- _Passage provided_:
────────────────────────────────────────

Hi  I'm running a few basic Monte Carlo / Multilevel models for the first time, and am trying to investigate the effect of measurement error (in the IV) at different levels on parameter estimates. In the code below, I tried to look at measurement error at the "within cluster" level. In the population, I created a factor from the predictor with a less than perfect loading; then I regressed the DV onto the factor, and set that coefficient at 0.6. Next, in the output, I was expecting to see an attenuation in that 0.6 coefficient; however, instead, the coefficient ("y on truex") is consistently much greater than 0.6. (The same thing happened when I tried to run a similar model with measurement error at the between cluster level.) I'm sure I'm making some basic mistake in my reasoning, but cannot for the life of me figure out where. Thanks for any help that anyone may be able to offer! Josh _______________ MODEL POPULATION: %within% truex by x1 @ 0.8; x1 @ 0.36; truex@1; y on truex@ 0.6; y @ 1; %between% y@0.467; MODEL: %within% truex by x1; y on truex; %between% y; 


I think you want to regress y on x1 in your Model command to show the attenuation. Note that the Model specified in the Model command is not identified because it tries to estimate both the truex variance and the x1 residual variance.

────────────────────────────────────────

- _Rows_:
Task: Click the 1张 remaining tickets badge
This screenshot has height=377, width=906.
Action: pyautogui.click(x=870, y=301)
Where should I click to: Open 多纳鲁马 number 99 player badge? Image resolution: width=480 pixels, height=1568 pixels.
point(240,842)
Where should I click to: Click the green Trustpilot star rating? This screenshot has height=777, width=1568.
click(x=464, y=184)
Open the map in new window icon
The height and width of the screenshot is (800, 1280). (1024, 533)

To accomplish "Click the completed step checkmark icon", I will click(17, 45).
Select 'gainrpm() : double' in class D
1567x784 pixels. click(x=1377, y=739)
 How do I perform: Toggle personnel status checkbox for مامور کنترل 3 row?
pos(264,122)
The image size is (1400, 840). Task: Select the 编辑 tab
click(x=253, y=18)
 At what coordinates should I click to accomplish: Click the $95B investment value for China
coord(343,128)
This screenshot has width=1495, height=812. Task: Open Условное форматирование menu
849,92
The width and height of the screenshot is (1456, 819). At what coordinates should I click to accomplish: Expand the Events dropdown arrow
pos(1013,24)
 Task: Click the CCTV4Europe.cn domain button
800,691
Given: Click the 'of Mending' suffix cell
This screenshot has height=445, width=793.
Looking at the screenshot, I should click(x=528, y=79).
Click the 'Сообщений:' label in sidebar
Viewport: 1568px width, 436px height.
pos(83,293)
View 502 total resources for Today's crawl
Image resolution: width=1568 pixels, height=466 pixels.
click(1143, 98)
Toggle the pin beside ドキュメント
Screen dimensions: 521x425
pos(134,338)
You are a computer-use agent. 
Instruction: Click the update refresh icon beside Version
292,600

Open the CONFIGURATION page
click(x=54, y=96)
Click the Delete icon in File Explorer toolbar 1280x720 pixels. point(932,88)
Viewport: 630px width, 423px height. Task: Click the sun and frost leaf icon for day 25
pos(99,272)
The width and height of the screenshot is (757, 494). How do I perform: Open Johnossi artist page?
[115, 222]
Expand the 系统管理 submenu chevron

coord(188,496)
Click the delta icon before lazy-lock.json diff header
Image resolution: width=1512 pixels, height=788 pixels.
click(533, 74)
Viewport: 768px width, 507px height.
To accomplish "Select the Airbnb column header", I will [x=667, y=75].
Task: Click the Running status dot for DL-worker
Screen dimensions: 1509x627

────────────────────────────────────────

- _Task to carry out_: According to the reply in the forum exchange on measurement error in multilevel models, why is the model in the MODEL command not identified?

- _Correct answer_: It tries to estimate both the truex variance and the x1 residual variance.